→ PROBLEM STATEMENT
Rewrite the lines of the listing below as a numbered list, skipping blank lines, starting with the line that contains "Click the 'max: 19' statistic" and running through the end of the listing. Leave the pictures out.

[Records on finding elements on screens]

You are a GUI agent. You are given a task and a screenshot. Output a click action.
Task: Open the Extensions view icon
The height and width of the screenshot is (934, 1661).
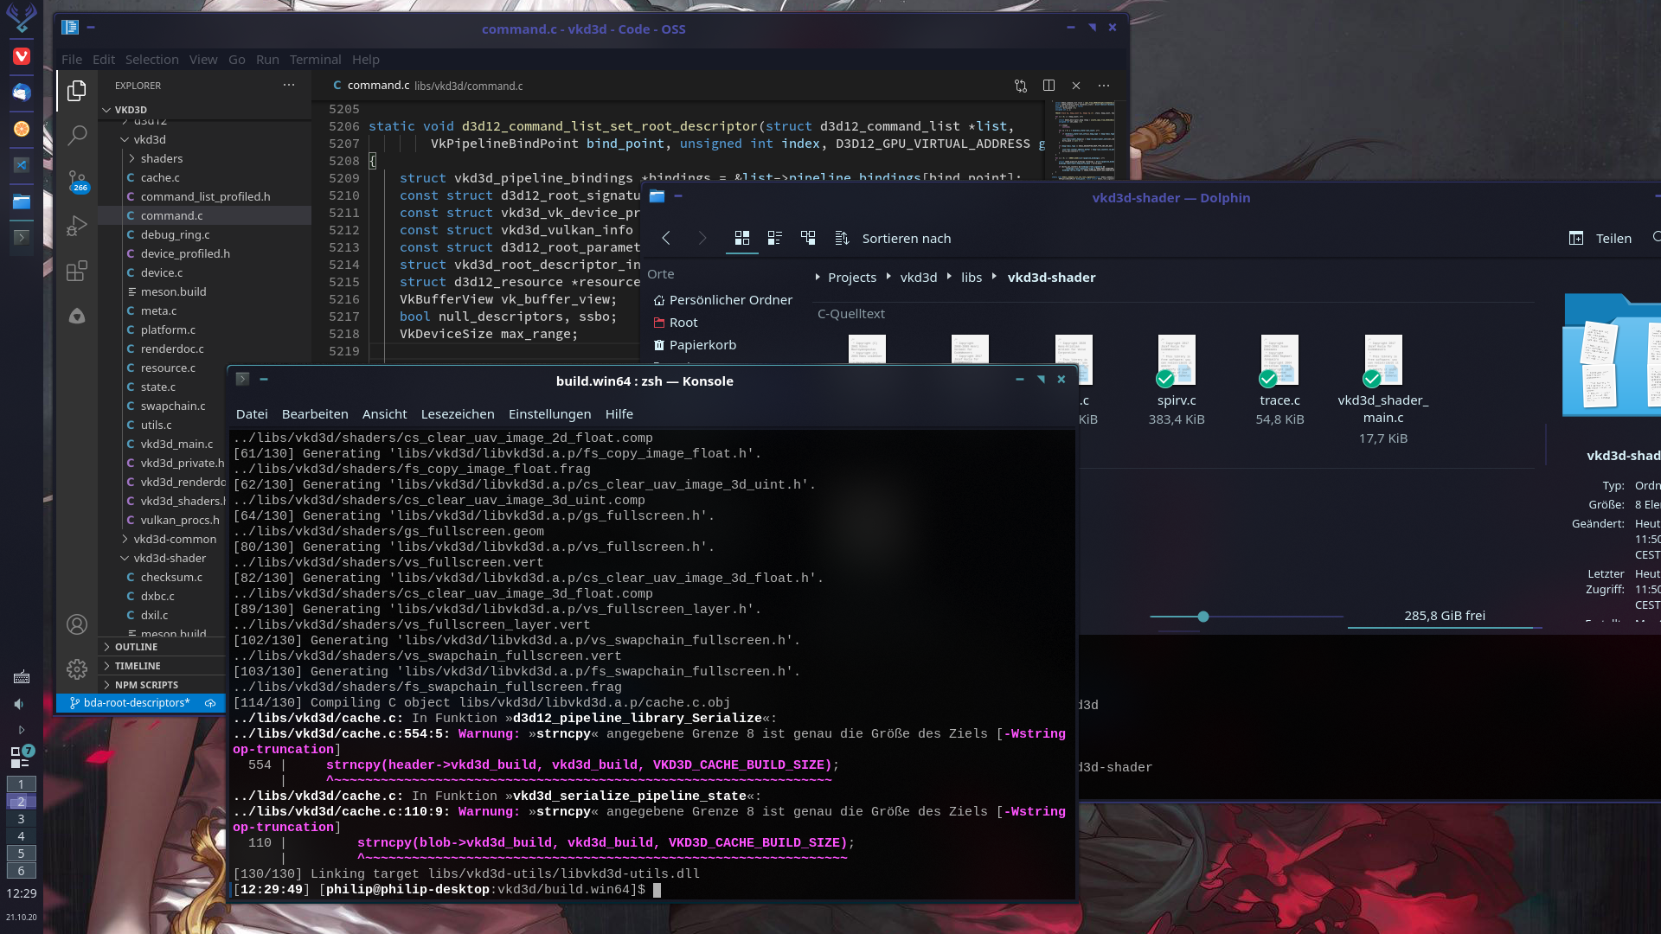coord(77,271)
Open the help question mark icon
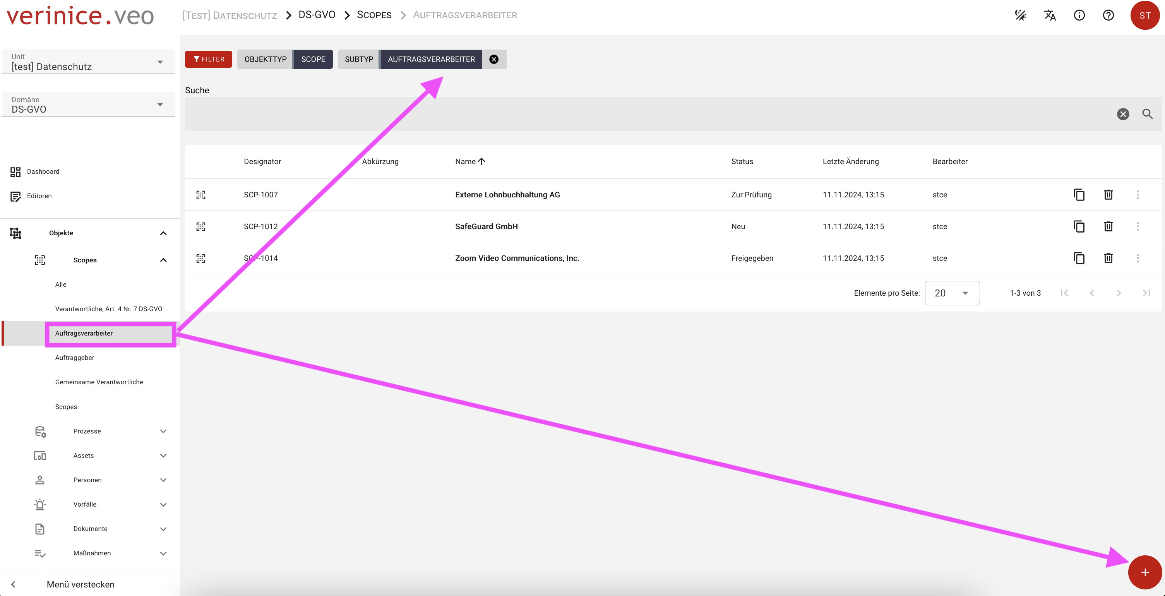This screenshot has height=596, width=1165. pyautogui.click(x=1108, y=15)
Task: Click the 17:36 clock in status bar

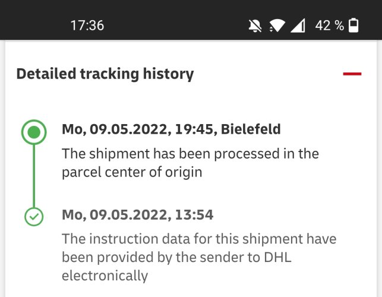Action: [x=87, y=26]
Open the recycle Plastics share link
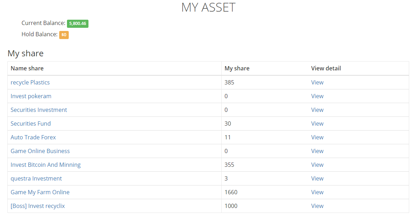The height and width of the screenshot is (215, 412). 30,82
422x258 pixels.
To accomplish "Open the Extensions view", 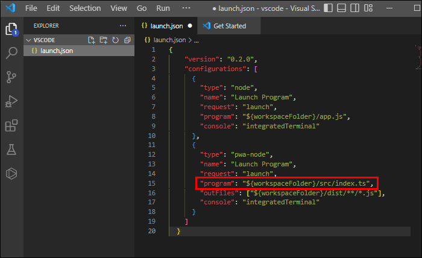I will click(x=11, y=125).
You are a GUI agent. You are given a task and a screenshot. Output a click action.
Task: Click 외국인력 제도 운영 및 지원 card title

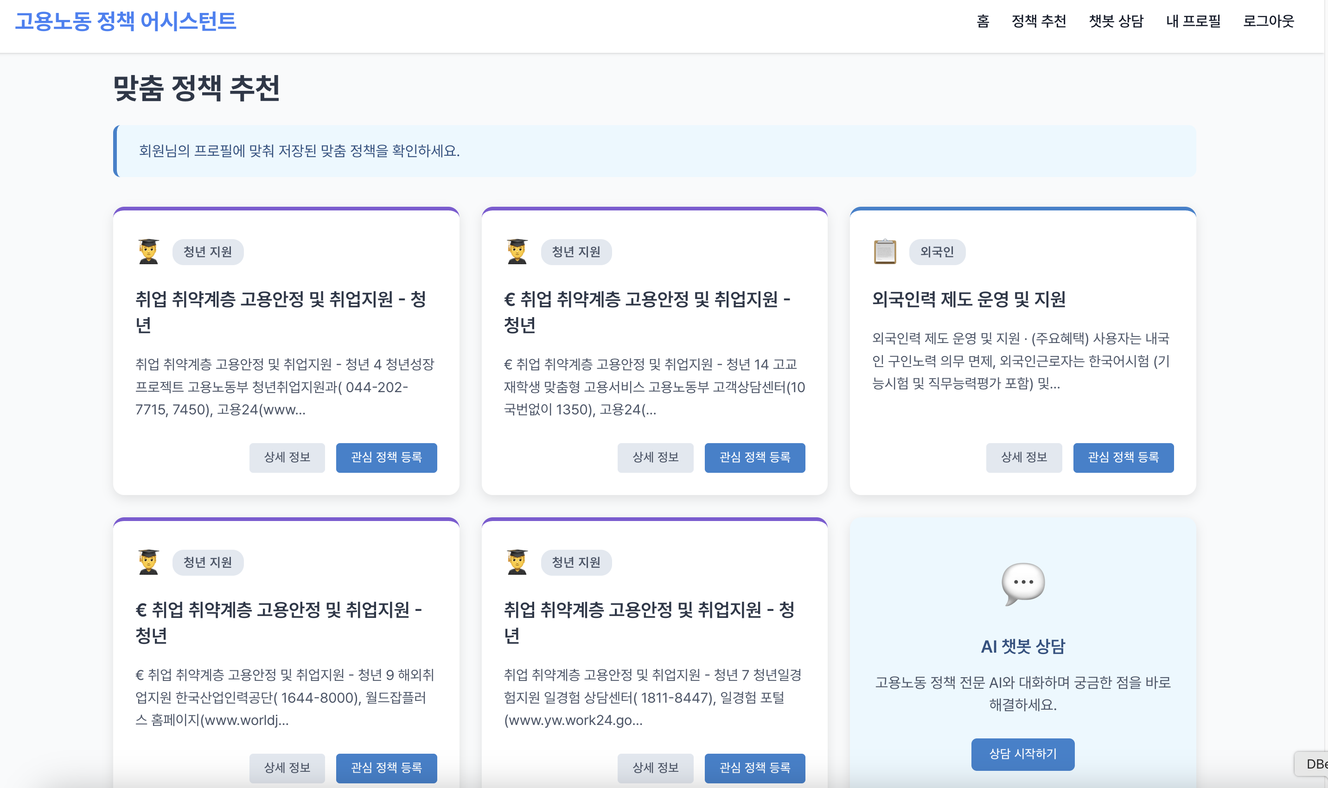(968, 299)
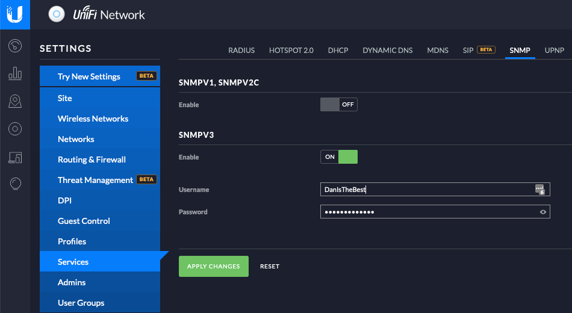
Task: Open the Statistics bar chart icon
Action: (x=16, y=74)
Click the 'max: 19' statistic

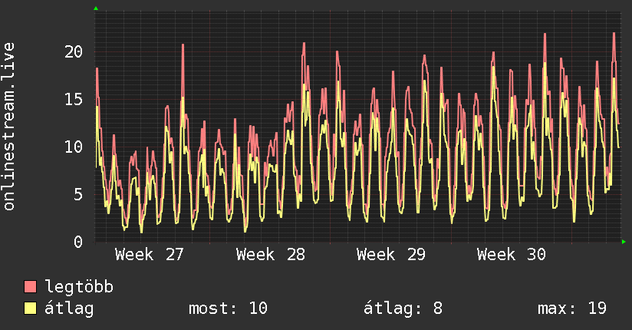pyautogui.click(x=572, y=309)
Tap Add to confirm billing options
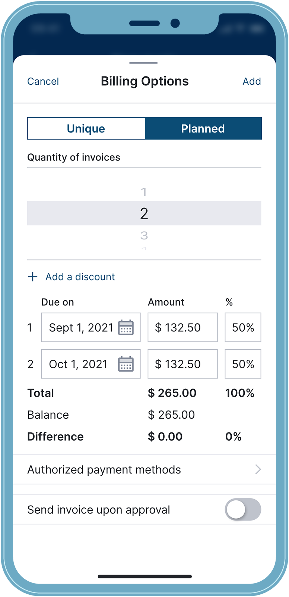Screen dimensions: 289x597 (252, 81)
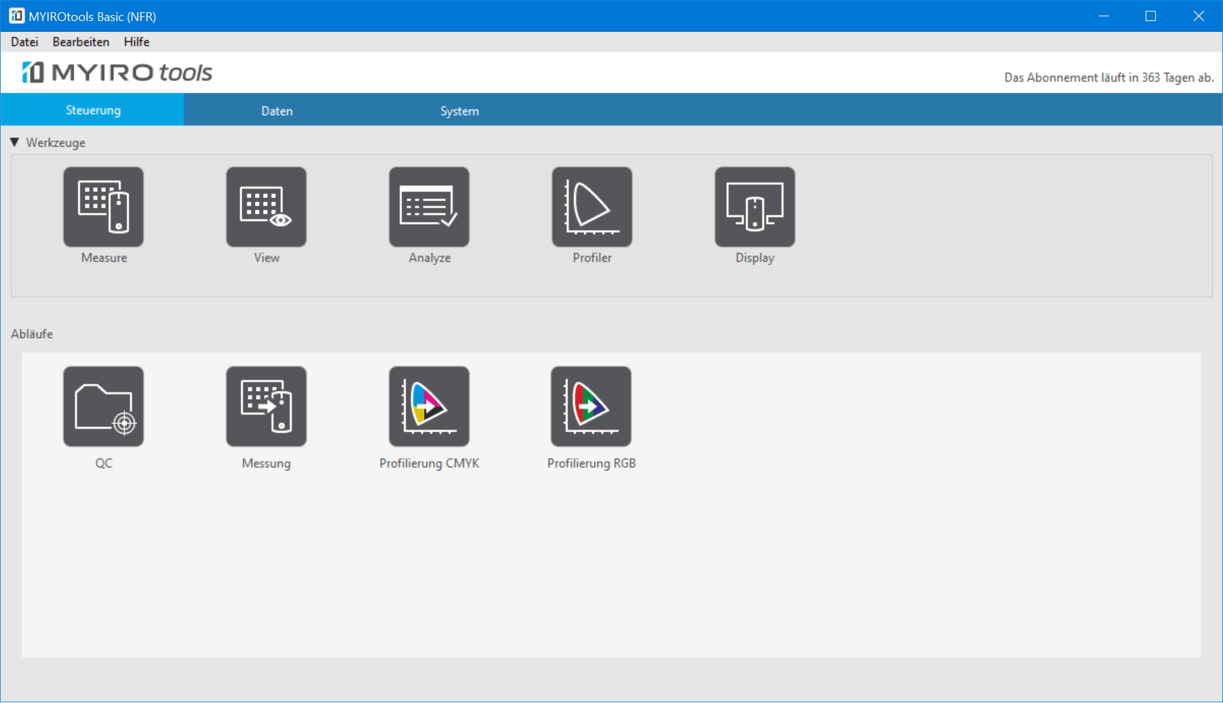The width and height of the screenshot is (1223, 703).
Task: Launch the View tool icon
Action: click(x=266, y=207)
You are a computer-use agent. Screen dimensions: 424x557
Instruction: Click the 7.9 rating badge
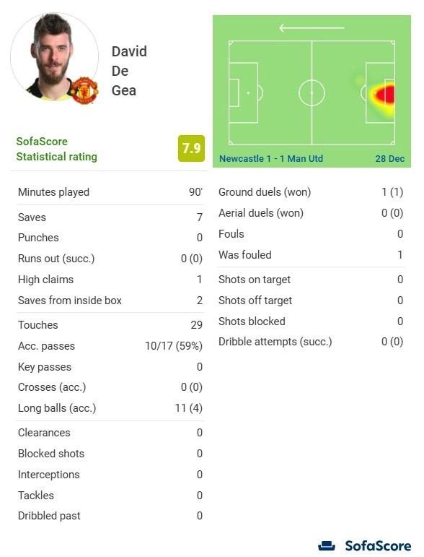(x=191, y=148)
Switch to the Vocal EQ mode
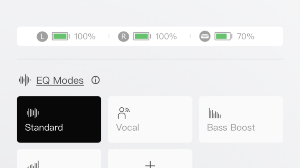The width and height of the screenshot is (300, 168). tap(150, 119)
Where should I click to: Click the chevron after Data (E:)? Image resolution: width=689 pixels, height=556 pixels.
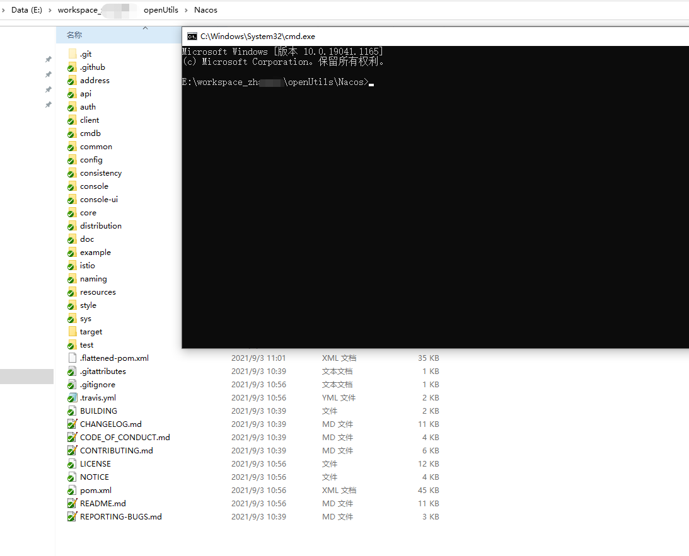(x=49, y=10)
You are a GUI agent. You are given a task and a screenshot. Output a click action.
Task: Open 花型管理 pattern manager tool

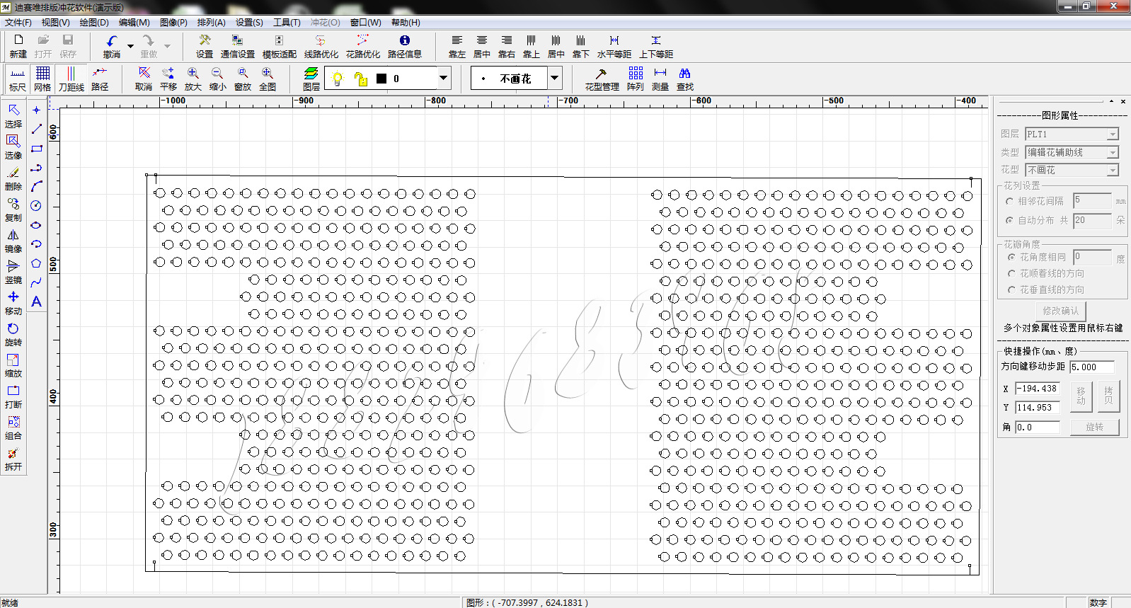tap(602, 79)
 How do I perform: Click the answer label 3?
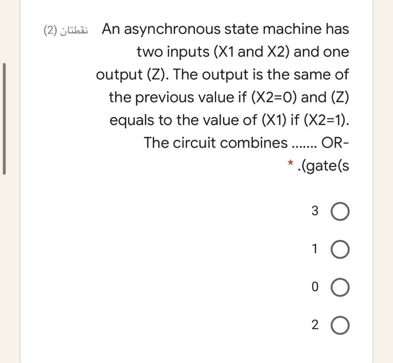[x=315, y=211]
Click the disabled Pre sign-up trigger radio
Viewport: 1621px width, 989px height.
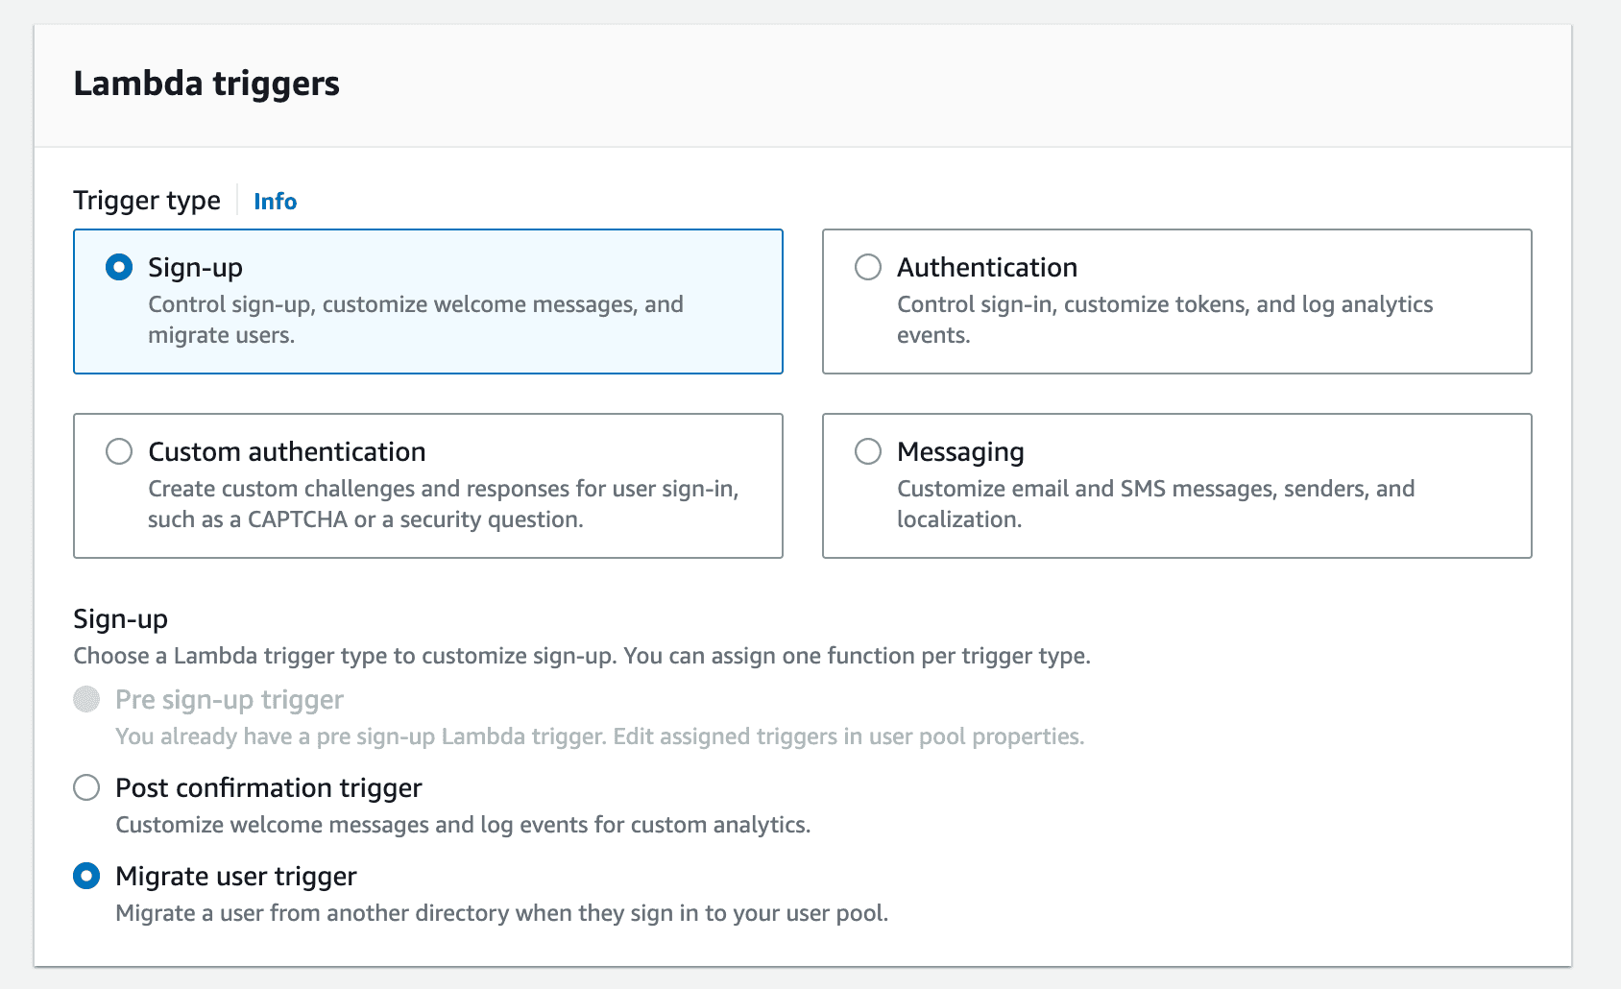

→ SOLUTION
1. Click the 'max: 19' statistic
2. pyautogui.click(x=572, y=309)
3. Tap Add to confirm billing options
4. Screen dimensions: 289x597 (252, 81)
5. The width and height of the screenshot is (1223, 703).
6. Task: Launch the View tool icon
7. Action: click(x=266, y=207)
8. You are a computer-use agent. Screen dimensions: 424x557
9. Instruction: Click the 7.9 rating badge
10. (x=191, y=148)
11. Switch to the Vocal EQ mode
12. The width and height of the screenshot is (300, 168). tap(150, 119)
13. Where should I click to: Click the chevron after Data (E:)? Image resolution: width=689 pixels, height=556 pixels.
14. (x=49, y=10)
15. You are a GUI agent. You are given a task and a screenshot. Output a click action.
16. Task: Open 花型管理 pattern manager tool
17. tap(602, 79)
18.  How do I perform: Click the answer label 3?
19. [x=315, y=211]
20. Click the disabled Pre sign-up trigger radio
21. Viewport: 1621px width, 989px height.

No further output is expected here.